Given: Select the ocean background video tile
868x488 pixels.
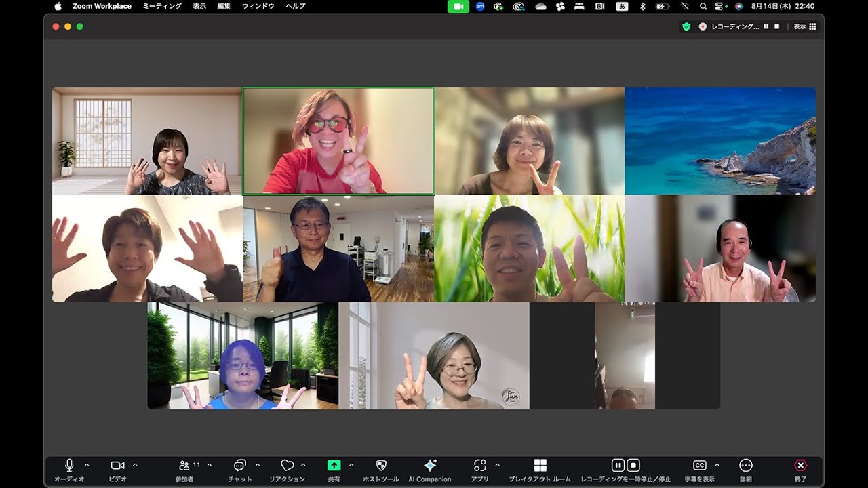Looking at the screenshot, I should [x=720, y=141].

· · ·

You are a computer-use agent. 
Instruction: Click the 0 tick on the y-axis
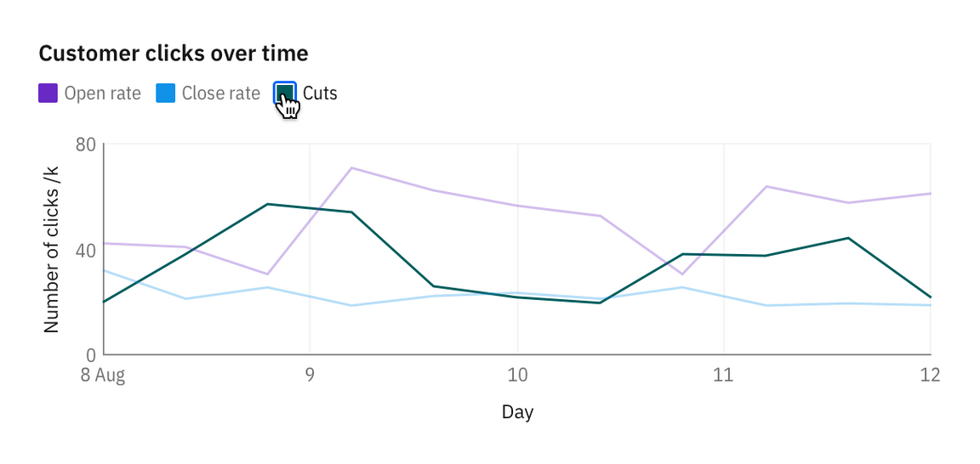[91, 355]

· · ·

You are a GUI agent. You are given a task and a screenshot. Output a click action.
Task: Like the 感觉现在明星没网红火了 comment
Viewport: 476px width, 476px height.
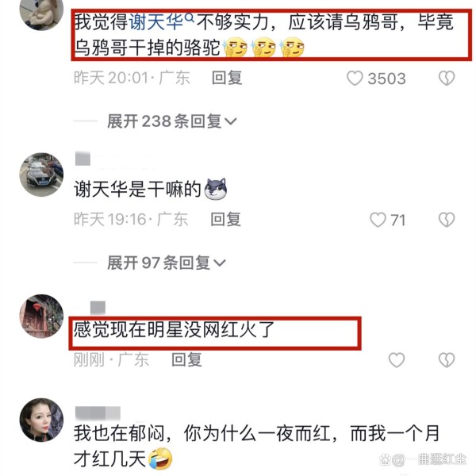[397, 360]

· · ·

Which of the lines in the listing above include "agent"? Report each of them.

Expected output:
You are a computer-use agent. 
You are a GUI agent. You are given a task and a screenshot. Output a click action.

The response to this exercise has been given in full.